@bruma-bellator gets a starter
Peter gulped as he took his seat at the wide table, glancing from one end to the other. All these super heroes in one place--Scarlet Witch, Valkyrie, Falcon (wait, no, he was Captain America now, right? And original Captain America was really really old now?), Captain Marvel, and the Winter Soldier. He wasn’t sure what he was more excited about: meeting someone from his history books, or meeting an actual alien super goddess woman. Well, re-meeting. He’d fought along side all of them after he’d been snapped back into reality, which had been really really cool--until it wasn’t. Until Mr. Stark snapped his fingers and didn’t get up again. Until they’d won, and still, they didn’t all go home.
This room felt really small without everyone in it, everyone who’d been on that battlefield. And it felt wrong to be in Avenger’s Headquarters without Mr. Stark there to greet them. But if Peter thought about that too much, he was going to cry again, and he really, really didn’t want to cry in front of all his heroes. He’d promised Ned he’d report back everything there was to know about Bucky Barnes, and if he started blubbering, there was no way someone that cool was going to talk to him.

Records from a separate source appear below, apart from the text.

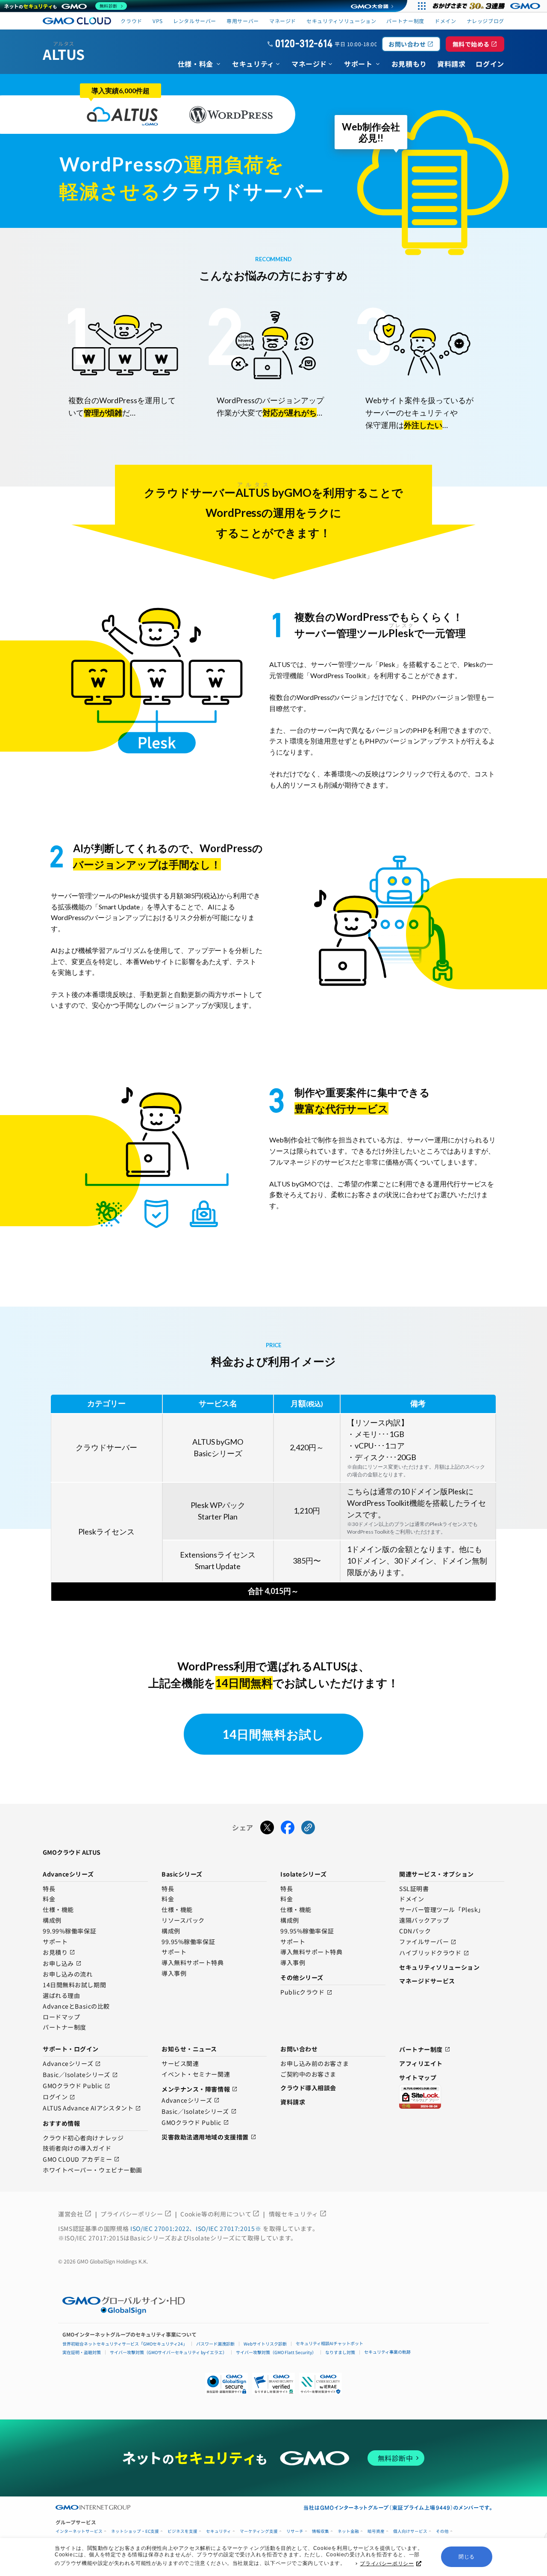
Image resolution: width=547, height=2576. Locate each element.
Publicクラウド (306, 1993)
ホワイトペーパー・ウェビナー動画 (92, 2170)
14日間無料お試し (273, 1734)
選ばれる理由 (61, 1996)
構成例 (52, 1920)
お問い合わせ (410, 44)
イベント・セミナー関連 (196, 2074)
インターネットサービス (79, 2531)
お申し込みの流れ (67, 1974)
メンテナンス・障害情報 (200, 2089)
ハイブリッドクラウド (434, 1953)
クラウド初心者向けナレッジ (83, 2138)
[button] (273, 2383)
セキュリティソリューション (341, 20)
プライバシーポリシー (387, 2564)
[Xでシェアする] (267, 1828)
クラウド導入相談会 (308, 2087)
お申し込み (62, 1963)
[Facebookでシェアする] (287, 1828)
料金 (49, 1899)
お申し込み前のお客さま (314, 2064)
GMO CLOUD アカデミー (81, 2159)
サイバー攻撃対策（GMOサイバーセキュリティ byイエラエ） (168, 2352)
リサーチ (294, 2531)
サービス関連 (180, 2064)
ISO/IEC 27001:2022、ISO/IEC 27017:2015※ (196, 2228)
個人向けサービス (410, 2531)
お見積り (59, 1952)
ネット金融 (348, 2531)
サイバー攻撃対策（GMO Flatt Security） (276, 2352)
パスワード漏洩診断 (215, 2343)
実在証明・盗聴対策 (81, 2352)
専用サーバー (242, 20)
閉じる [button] (467, 2557)
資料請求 (292, 2102)
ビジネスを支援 (182, 2531)
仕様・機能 (58, 1910)
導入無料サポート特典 (193, 1963)
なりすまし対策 (340, 2352)
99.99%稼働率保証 (69, 1931)
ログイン (59, 2097)
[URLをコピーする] (308, 1828)
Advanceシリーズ (72, 2064)
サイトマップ (417, 2077)
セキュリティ (218, 2531)
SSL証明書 (414, 1889)
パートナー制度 (405, 20)
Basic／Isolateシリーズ (80, 2075)
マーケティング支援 (259, 2531)
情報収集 (320, 2531)
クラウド (131, 20)
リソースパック (183, 1920)
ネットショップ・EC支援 (135, 2531)
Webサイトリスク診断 (265, 2343)
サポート (55, 1942)
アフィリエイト (421, 2063)
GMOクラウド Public (76, 2086)
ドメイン (411, 1899)
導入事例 (174, 1973)
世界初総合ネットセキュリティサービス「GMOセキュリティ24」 (124, 2343)
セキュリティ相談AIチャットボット (329, 2343)
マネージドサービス (427, 1981)
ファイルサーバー (427, 1942)
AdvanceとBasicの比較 (76, 2006)
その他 (442, 2531)
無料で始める (475, 44)
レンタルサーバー (194, 20)
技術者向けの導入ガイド (77, 2148)
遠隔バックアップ (424, 1920)
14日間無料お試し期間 (74, 1985)
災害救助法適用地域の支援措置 (209, 2137)
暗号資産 (376, 2531)
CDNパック (415, 1931)
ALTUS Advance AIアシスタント (92, 2108)
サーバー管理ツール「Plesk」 (441, 1910)
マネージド (282, 20)
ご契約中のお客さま (308, 2074)
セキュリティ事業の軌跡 (387, 2352)
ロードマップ (61, 2017)
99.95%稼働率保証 (188, 1942)
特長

He turned in his seat to face him--metal arm, long hair, kind of grumpy face: super different from his grinning, well-groomed picture with Captain America on page 217 of American History by James McBrackle. Peter meant to say ‘hello’ like a normal person, or at least to ask an intelligent question. But what came spilling from his lips instead was: “So your arm is made of vibranium, right? So it’s indestructible. So awesome. Does it still use electromyographical sensors? How much can you lift? Cause no offense, but I sort of totally stopped you--which was super cool, by the way, I don’t know if you remember that, and I’m really sorry about throwing Cap’s shield at your head--but that means you’ve got to be somewhere under 10 tons, right? That’s what we think I can lift. Still experimenting. Hard to find anything big enough in public school, and if my gym coach saw me? Yeah, I’d never get out of doing the rope climb again. Ned’s...not the best to practice with, honestly. But please don’t tell him I said that. You shouldn’t feel bad, by the way. I can stop most people. And that’s just part of the mutation. It’s not like I trained for it like you do, so really, I’m kind of cheating.” He paused, out of breath, and finally stopped talking long enough for Bucky to maybe get a word in.